Find each line in the data below that contains the string "from", and copy those lines out in full. Treat case as significant.

SUPPLIED MATERIAL:
=-=-=

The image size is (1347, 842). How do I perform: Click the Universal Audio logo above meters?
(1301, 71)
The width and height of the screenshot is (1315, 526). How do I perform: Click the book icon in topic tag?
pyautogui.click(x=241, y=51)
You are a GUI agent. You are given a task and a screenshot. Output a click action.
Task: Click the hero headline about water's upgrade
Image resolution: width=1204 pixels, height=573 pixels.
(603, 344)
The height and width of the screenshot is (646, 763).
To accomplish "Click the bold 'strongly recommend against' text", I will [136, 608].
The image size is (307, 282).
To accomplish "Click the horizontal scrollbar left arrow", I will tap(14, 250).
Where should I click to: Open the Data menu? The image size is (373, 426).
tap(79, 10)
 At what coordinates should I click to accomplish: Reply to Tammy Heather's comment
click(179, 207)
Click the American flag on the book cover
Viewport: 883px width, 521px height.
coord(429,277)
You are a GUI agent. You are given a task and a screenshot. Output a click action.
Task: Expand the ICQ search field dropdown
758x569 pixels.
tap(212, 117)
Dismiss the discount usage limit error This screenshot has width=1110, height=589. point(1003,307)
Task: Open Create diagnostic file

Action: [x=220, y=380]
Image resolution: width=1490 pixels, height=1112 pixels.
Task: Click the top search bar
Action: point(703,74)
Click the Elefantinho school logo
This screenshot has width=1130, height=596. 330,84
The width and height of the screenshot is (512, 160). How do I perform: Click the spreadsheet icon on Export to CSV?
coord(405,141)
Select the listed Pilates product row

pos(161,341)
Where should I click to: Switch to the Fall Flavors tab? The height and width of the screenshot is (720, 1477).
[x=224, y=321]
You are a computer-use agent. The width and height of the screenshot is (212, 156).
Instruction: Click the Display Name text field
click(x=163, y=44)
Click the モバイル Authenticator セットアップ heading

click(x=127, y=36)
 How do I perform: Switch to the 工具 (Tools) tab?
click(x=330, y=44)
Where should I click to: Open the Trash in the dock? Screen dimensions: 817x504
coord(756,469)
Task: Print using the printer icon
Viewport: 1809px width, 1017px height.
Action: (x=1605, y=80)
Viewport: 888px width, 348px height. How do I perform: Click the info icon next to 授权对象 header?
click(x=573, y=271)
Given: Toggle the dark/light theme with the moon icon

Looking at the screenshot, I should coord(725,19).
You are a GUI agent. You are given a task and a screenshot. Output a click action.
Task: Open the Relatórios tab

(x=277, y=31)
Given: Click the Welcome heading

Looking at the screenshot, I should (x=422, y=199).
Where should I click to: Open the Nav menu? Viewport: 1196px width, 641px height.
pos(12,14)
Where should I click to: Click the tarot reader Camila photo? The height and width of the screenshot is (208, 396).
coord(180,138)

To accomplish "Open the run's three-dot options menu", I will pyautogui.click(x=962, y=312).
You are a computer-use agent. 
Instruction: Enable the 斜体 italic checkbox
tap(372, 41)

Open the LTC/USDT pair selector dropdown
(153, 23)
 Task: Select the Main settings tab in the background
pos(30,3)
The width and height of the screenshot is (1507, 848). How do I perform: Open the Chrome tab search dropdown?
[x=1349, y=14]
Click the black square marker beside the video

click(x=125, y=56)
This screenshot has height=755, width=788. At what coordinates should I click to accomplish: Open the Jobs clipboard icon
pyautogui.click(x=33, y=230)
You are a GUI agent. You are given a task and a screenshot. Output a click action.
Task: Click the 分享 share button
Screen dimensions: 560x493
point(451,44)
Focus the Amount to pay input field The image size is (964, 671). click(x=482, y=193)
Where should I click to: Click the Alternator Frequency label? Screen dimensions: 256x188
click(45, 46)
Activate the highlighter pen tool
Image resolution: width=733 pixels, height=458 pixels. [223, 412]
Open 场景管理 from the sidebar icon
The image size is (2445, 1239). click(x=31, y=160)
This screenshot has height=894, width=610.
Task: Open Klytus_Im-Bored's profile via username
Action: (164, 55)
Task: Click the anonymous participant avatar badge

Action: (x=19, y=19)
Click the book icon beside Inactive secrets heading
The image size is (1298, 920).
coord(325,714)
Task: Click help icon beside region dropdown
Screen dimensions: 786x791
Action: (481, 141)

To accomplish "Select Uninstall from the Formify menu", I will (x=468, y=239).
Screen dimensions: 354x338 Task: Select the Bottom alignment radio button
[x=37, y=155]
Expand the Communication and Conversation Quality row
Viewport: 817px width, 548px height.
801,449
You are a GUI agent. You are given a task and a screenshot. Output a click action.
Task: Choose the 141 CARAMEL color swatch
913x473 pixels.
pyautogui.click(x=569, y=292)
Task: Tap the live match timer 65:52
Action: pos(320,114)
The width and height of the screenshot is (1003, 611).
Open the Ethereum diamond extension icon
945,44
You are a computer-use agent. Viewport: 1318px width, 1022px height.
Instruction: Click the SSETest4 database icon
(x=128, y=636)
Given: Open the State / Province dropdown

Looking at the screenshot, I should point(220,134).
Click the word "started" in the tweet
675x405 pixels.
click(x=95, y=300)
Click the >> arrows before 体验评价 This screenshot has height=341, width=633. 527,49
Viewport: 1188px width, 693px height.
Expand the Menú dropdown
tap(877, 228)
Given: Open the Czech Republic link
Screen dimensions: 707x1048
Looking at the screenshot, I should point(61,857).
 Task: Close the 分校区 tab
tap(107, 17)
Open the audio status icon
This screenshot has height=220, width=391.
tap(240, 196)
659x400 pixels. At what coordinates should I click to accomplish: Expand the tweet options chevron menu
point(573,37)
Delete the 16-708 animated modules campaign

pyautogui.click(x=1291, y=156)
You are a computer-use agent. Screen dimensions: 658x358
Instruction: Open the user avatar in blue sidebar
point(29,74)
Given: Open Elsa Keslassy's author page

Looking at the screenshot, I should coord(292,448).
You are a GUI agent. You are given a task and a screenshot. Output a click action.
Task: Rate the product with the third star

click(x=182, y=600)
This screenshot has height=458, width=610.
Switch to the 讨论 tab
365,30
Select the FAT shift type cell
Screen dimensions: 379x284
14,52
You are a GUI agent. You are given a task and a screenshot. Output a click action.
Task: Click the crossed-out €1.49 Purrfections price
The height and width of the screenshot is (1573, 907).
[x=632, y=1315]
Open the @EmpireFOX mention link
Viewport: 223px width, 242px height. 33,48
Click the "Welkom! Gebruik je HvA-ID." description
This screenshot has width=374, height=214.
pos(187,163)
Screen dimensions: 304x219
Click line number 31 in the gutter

=-=-=

THE OUTPUT:
Open 场景管理 from the sidebar icon
To accomplish "Select Uninstall from the Formify menu", I will (x=468, y=239).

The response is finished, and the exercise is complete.